Begin Provided passage

I do not mean to suggest that ugliness is a virtue, nor that growing older has any kind of cause-and-effect relationship with growing wiser ("there is no fool like an old fool"). What I would suggest to you, instead, is that the desperation of the right wing to embrace Lindsay Shepherd (as a speaker, if not as a leader) has everything to do with her appearance, and has nothing to do with her wisdom (her research, etc.) on any issue; I would say the same for Lauren Southern, the Pettibone sisters, Faith Goldy, and innumerable others. If racism were a legitimate science, nothing would matter less than what these airheads had to say about it. Instead, the racists are desperate to have attractive women tell them that their views are scientifically valid, precisely because they never can be. Vegans are just the same: we want to hear our prejudices presented to us as science by any Instagram model willing to do the job, no matter how clueless, so long as he or she can be called nubile, virile, or some other word with a Latin etymology that allows us to avoid saying "sexy" --the most embarrassing Latin word in the lexicon.

The political function of having such people as "speakers" is that they embody the words that the silent crowd already knows and assents to: this is the ideological equivalent of an Elvis impersonator, performing for an audience that already knows the lyrics to every song. Nobody believes that Elvis is still alive, but they are paying for the illusion that his words (and the value of his art form) lives on; and, on the contrary, it is just now that it can be pronounced dead, as it becomes something memorialized in a museum.

End Provided passage
Begin Dataset content

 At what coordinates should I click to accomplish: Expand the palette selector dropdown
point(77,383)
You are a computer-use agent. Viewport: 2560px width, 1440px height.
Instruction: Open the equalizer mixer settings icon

End Dataset content

Set problem -> Can you extend the essay on attractive speakers and political ideology, picking up right after its final sentence?

Answer to the problem ->
Dead culture is not culture: museums are where cultures go to die. Just like the indigenous people whom we pretend we "remember" by setting up a monument or an exhibition in a museum, it is the racism of the recent past that will disappear, just as it is being memorialized by the racists themselves. When racism was a powerful part of our living culture, nobody had to make an exhibit out of it, and nobody had to put on an exhibition to define and defend it, in the same way that the Hindus didn't make museums about the caste system when it was (simply and truly) their way of life. When Jews were quite literally locked into a ghetto, there could not be any museum of antisemitism, nor would there be any rallies with demagogues defending the science they use to rationalize their prejudices; today, there are quite literally museums and guided tours where those ghettos used to be, and --inevitably-- there are Neo-Nazi rallies trying to dispute the version of history taught in those museums. What they are disputing is merely the writing of history: the Neo-Nazis are fighting over the funeral arrangements for their own ideology, although they imagine themselves to be "keeping it alive".

The performances that we pretend make these things endure will, in fact, help them to be forgotten: no matter how much the bureaucrats and academics insist that we do these things "so that future generations will remember", the real function of the museum of slavery is to declare that slavery can be forgotten. The real function of the museum of indigenous peoples is to excuse the ignorance of everyone outside of the museum, and make them feel morally comfortable in the process of forgetting that is well underway. The real function of both the Neo-Nazi ideologues and the vegans who now stand on stage, in immortalizing their ideals, is ensuring that they will be forgotten. In this respect, for the last 20 years, veganism has been in its "fascist period", and I am sorry to say this fascist period has not yet ended.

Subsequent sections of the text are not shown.